In the wake of the Soviet’s first thermonuclear test blast, Eisenhower wrote on Sept. 8, 1953, to Secretary of State John Foster Dulles that an arms race could lead to a “garrison state” that might force the U.S. “to consider whether or not our duty to future generations did not require us to initiate war at the most propitious moment we could designate.”

Eisenhower clearly was wrestling with where he thought the threshold might lie, which weakens Thomas’ argument that Eisenhower was engaging in a willful bluff. As Thomas points out, the U.S. nuclear arsenal under Eisenhower rose from 1,000 bombs to nearly 20,000 even as he decried the buildup and privately voiced disappointment in his inability to stop it. In this case, it seems Eisenhower’s own ambiguity before top staff gave freedom to the military-industrial complex that he warned against during his final presidential address. So the very thing Thomas sees as a strength helped fuel the nuclear buildup.

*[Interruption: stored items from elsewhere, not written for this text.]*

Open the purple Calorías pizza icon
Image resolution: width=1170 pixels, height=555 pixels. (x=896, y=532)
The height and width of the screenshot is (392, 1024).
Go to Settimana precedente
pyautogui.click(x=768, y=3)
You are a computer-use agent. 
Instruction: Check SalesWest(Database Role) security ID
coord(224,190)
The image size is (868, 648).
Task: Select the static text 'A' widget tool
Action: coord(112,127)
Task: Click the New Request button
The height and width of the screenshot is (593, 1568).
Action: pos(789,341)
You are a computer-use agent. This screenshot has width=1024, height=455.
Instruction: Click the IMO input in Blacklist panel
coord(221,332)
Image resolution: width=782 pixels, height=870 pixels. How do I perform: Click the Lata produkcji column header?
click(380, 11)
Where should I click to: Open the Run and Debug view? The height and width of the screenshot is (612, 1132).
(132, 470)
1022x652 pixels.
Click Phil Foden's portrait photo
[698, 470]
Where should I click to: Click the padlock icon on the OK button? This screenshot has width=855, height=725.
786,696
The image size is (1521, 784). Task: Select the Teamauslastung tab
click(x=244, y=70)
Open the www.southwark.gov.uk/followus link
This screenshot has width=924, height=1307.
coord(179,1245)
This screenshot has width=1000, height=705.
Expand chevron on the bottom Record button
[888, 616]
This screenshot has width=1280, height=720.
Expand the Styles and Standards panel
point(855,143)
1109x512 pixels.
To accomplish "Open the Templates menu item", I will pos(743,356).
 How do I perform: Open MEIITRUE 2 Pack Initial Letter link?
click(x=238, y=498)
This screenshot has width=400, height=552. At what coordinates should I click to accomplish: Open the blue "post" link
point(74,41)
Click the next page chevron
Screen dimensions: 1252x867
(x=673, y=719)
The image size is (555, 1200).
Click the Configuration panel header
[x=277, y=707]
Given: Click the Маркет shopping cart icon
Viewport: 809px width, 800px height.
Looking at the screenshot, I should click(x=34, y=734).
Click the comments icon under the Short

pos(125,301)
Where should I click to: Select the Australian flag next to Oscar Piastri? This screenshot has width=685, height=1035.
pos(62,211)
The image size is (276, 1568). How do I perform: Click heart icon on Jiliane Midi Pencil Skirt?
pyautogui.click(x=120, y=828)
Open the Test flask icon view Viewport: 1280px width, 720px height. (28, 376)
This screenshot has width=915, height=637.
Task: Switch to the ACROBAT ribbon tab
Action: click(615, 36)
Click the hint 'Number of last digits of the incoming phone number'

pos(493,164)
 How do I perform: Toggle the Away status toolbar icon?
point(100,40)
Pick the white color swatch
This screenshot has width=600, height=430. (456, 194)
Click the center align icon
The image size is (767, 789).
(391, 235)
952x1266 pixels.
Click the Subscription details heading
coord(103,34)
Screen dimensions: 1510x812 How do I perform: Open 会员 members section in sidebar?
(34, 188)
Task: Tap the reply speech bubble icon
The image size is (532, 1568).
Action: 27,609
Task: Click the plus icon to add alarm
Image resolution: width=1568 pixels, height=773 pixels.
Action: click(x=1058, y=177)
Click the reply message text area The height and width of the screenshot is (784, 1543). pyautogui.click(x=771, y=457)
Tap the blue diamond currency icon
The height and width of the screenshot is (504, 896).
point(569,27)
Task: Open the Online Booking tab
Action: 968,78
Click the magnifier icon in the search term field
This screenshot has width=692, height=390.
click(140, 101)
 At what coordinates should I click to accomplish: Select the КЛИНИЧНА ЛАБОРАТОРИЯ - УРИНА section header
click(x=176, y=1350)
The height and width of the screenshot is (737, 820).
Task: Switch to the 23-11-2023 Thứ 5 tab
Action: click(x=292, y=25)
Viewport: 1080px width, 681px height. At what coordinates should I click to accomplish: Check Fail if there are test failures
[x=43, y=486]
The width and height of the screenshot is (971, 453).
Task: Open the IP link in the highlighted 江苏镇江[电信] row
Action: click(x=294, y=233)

The 1950s were marked by an intense fear of war as large sections of the world rebuilt after World War II. Until his death a few weeks after Eisenhower took office in 1953, Stalin — shrewd and brutal — jockeyed with the West for geopolitical dominance, then was replaced by the mercurial Khrushchev. Both superpowers were trying to make nuclear weapons bigger and more powerful even as they realized the foolhardiness of using them.

Thomas does make a convincing case that Eisenhower’s ambiguity helped defuse a 1955 crisis in the Formosa Strait. China was trying to weaken the U.S. bond with the Nationalist Chinese on Formosa (now Taiwan). The Red Chinese army began shelling Quemoy and Matsu islands, just a few miles off the mainland and 100 miles from Formosa, in September 1954 to drive out some 70,000 Nationalist Chinese troops stationed there. Pressure grew on the U.S. to intervene, and in early 1955 Eisenhower made vague statements to reporters in which he left open the possibility of using nuclear weapons on Chinese military bases to defend Formosa.

It’s unclear whether Eisenhower’s implied readiness to nuke Mao Tse-tung’s airfields gave the Red Chinese pause, but an April 1955 conference among 29 former colonial nations did, Thomas writes. Faced with pressure not to provoke an American nuclear attack, Chinese foreign minister Chou En-lai responded “flatly by saying that China did not want war with the United States” and called “for talks to relieve the tension. The showdown in the Formosa Strait was over.”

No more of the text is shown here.